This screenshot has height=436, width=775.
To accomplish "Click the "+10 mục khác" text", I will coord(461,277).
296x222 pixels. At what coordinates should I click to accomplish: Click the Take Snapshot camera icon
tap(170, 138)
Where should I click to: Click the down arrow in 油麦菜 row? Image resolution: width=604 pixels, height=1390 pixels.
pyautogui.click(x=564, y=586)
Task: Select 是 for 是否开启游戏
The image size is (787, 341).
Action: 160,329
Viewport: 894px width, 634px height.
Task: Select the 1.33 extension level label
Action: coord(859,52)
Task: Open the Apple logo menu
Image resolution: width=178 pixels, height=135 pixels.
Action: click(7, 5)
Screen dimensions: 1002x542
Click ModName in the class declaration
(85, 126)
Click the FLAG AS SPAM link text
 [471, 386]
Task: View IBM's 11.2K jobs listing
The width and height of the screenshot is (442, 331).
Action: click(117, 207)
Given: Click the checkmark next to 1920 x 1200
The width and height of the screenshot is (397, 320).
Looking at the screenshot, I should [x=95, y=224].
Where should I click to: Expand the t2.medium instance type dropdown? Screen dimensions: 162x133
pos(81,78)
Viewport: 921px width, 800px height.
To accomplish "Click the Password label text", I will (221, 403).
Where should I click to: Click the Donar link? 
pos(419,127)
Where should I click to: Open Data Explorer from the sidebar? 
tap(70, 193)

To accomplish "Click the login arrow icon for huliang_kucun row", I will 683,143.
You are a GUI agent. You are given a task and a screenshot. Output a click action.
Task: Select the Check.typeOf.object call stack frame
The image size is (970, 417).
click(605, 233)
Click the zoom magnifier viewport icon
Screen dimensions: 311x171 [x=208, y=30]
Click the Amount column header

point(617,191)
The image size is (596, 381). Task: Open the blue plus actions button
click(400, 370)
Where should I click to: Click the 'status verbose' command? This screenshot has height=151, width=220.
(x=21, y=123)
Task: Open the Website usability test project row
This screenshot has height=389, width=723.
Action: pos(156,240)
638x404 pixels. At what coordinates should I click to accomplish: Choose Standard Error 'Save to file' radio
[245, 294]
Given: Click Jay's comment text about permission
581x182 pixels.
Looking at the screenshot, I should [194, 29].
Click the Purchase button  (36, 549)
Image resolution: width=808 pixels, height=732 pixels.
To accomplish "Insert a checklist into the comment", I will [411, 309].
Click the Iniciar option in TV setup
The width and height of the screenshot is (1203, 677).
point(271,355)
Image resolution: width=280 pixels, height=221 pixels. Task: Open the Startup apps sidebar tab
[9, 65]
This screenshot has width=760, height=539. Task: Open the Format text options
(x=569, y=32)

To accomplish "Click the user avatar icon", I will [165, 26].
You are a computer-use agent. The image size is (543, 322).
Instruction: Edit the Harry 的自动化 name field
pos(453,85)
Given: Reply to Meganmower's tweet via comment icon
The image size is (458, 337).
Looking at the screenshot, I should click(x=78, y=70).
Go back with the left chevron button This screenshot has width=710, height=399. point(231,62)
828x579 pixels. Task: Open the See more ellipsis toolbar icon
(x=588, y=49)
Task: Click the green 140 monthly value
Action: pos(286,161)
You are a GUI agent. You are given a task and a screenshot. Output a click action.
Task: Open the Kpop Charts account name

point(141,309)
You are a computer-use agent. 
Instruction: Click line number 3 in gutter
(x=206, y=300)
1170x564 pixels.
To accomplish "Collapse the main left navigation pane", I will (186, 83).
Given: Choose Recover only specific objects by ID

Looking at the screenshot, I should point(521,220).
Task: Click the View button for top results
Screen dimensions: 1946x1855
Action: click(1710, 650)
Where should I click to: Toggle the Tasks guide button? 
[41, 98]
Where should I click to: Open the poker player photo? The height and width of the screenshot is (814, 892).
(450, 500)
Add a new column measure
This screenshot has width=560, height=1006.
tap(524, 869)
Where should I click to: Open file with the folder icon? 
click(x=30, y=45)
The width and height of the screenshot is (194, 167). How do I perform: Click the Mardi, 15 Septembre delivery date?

Task
The records above must be reproduced word for word.

Written solution
This screenshot has height=436, width=775.
To accomplish "Click the "+10 mục khác" text", I will coord(461,277).
296x222 pixels. At what coordinates should I click to accomplish: Click the Take Snapshot camera icon
tap(170, 138)
Where should I click to: Click the down arrow in 油麦菜 row? Image resolution: width=604 pixels, height=1390 pixels.
pyautogui.click(x=564, y=586)
Task: Select 是 for 是否开启游戏
The image size is (787, 341).
Action: 160,329
Viewport: 894px width, 634px height.
Task: Select the 1.33 extension level label
Action: coord(859,52)
Task: Open the Apple logo menu
Image resolution: width=178 pixels, height=135 pixels.
Action: click(7, 5)
Screen dimensions: 1002x542
Click ModName in the class declaration
(85, 126)
Click the FLAG AS SPAM link text
 [471, 386]
Task: View IBM's 11.2K jobs listing
The width and height of the screenshot is (442, 331).
Action: click(117, 207)
Given: Click the checkmark next to 1920 x 1200
The width and height of the screenshot is (397, 320).
Looking at the screenshot, I should [x=95, y=224].
Where should I click to: Expand the t2.medium instance type dropdown? Screen dimensions: 162x133
pos(81,78)
Viewport: 921px width, 800px height.
To accomplish "Click the Password label text", I will (221, 403).
Where should I click to: Click the Donar link? 
pos(419,127)
Where should I click to: Open Data Explorer from the sidebar? 
tap(70, 193)

To accomplish "Click the login arrow icon for huliang_kucun row", I will 683,143.
You are a GUI agent. You are given a task and a screenshot. Output a click action.
Task: Select the Check.typeOf.object call stack frame
The image size is (970, 417).
click(605, 233)
Click the zoom magnifier viewport icon
Screen dimensions: 311x171 [x=208, y=30]
Click the Amount column header

point(617,191)
The image size is (596, 381). Task: Open the blue plus actions button
click(400, 370)
Where should I click to: Click the 'status verbose' command? This screenshot has height=151, width=220.
(x=21, y=123)
Task: Open the Website usability test project row
This screenshot has height=389, width=723.
Action: pos(156,240)
638x404 pixels. At what coordinates should I click to accomplish: Choose Standard Error 'Save to file' radio
[245, 294]
Given: Click Jay's comment text about permission
581x182 pixels.
Looking at the screenshot, I should [194, 29].
Click the Purchase button  (36, 549)
Image resolution: width=808 pixels, height=732 pixels.
To accomplish "Insert a checklist into the comment", I will [411, 309].
Click the Iniciar option in TV setup
The width and height of the screenshot is (1203, 677).
point(271,355)
Image resolution: width=280 pixels, height=221 pixels. Task: Open the Startup apps sidebar tab
[9, 65]
This screenshot has width=760, height=539. Task: Open the Format text options
(x=569, y=32)

To accomplish "Click the user avatar icon", I will [165, 26].
You are a computer-use agent. The image size is (543, 322).
Instruction: Edit the Harry 的自动化 name field
pos(453,85)
Given: Reply to Meganmower's tweet via comment icon
The image size is (458, 337).
Looking at the screenshot, I should click(x=78, y=70).
Go back with the left chevron button This screenshot has width=710, height=399. point(231,62)
828x579 pixels. Task: Open the See more ellipsis toolbar icon
(x=588, y=49)
Task: Click the green 140 monthly value
Action: pos(286,161)
You are a GUI agent. You are given a task and a screenshot. Output a click action.
Task: Open the Kpop Charts account name

point(141,309)
You are a computer-use agent. 
Instruction: Click line number 3 in gutter
(x=206, y=300)
1170x564 pixels.
To accomplish "Collapse the main left navigation pane", I will (186, 83).
Given: Choose Recover only specific objects by ID

Looking at the screenshot, I should point(521,220).
Task: Click the View button for top results
Screen dimensions: 1946x1855
Action: click(1710, 650)
Where should I click to: Toggle the Tasks guide button? 
[41, 98]
Where should I click to: Open the poker player photo? The height and width of the screenshot is (814, 892).
(450, 500)
Add a new column measure
This screenshot has width=560, height=1006.
tap(524, 869)
Where should I click to: Open file with the folder icon? 
click(x=30, y=45)
The width and height of the screenshot is (194, 167). How do I perform: Click the Mardi, 15 Septembre delivery date?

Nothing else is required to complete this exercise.